The same state that voted against FDR in each of his presidential campaigns and where Republican candidates consistently outperformed their national results gave Barack Obama nearly 70% of the vote in 2008, two years after they elected their at-large congressman, a self-identified democratic socialist, to the US Senate. Now the same state that couldn't stomach the New Deal is introducing universal health care.

What's changed in Vermont? It's still a mostly rural state and overwhelmingly white - two things that should make it low-hanging Republican fruit. No minorities. No remotely large cities. It hasn't had an influx of Boston commuters like New Hampshire, or New York City commuters like Connecticut.
Between 1830 and 1960 grew 39%, an annual rate of 0.25%.  Any children in a family beyond the 2nd had to leave the state.

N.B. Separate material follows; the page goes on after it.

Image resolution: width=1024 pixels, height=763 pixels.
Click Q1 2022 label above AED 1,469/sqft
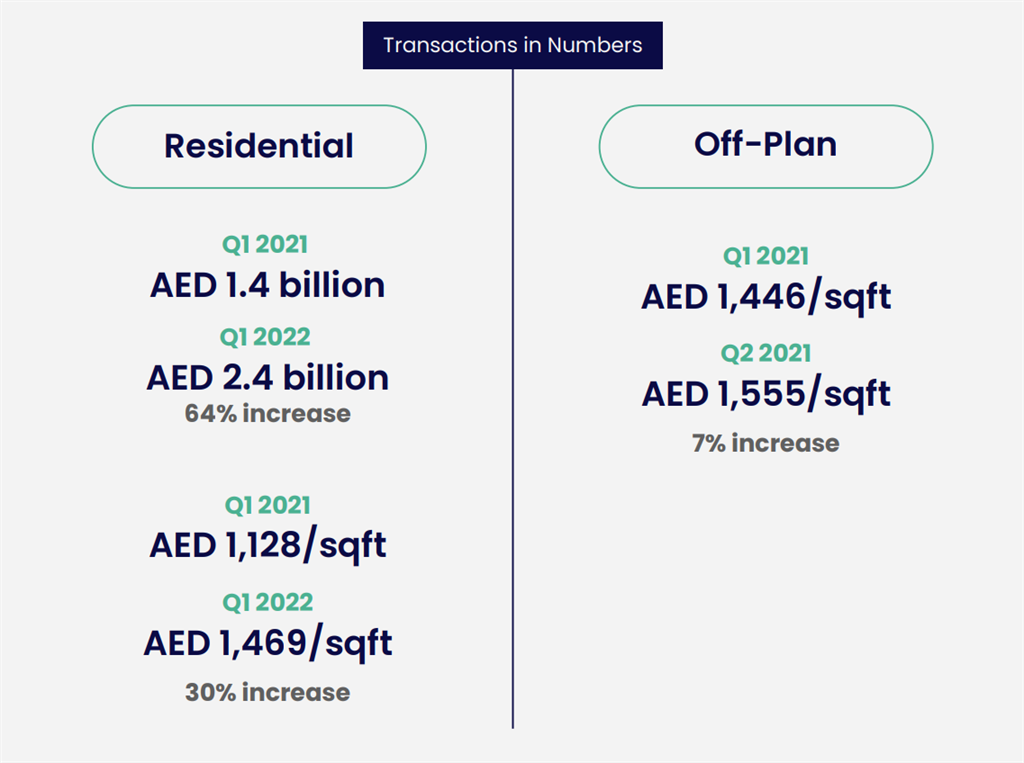tap(268, 603)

Between 1960 and 2000, the rate jumped to 1.12% or 4.5 times as great.  The growth was actually higher in both percentage and numeric terms in the 1960s and 1970s.  The growth was focused on Burlington.  Chittenden County did not surpass Rutland County to become the state's largest until 1940.  By 1980 it had double the population.

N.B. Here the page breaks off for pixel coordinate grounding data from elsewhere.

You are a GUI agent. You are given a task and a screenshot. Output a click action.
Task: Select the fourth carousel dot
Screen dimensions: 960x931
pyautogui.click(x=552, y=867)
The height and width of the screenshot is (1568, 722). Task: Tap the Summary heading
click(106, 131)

From 1960 to 2010 Chittenden increased 110%.  Counties in the south and east typically increased around 35%.  The other high growth rate counties are all neighbors: Grand Isle 13%, Lamoille 122%, Addison 83%, and Franklin 62%.   The first two benefited from a small population base (Grand Isle had 2927 left in 1960).

If you look at the state of birth reports from the census for the time before the growth spurt, it was almost all outward, to states in New England and Northeast, but also throughout the country.  The only true two-way migration was to New Hampshire, and that was net towards New Hampshire.

By 2000, this had strongly reversed, with big inward flows from Massachusetts, New York, New Jersey, but also further afield, such as Maryland, Ohio, and Illinois.  Even the relative flow to California had been reduced.  In most of destination states, Vermont-born had declined as people born decades before began to die off.

So you have a lot of life-style migrants who didn't move so they could milk cows or collect sap.  Only in those over 70 and the very young is there a Vermont-born majority.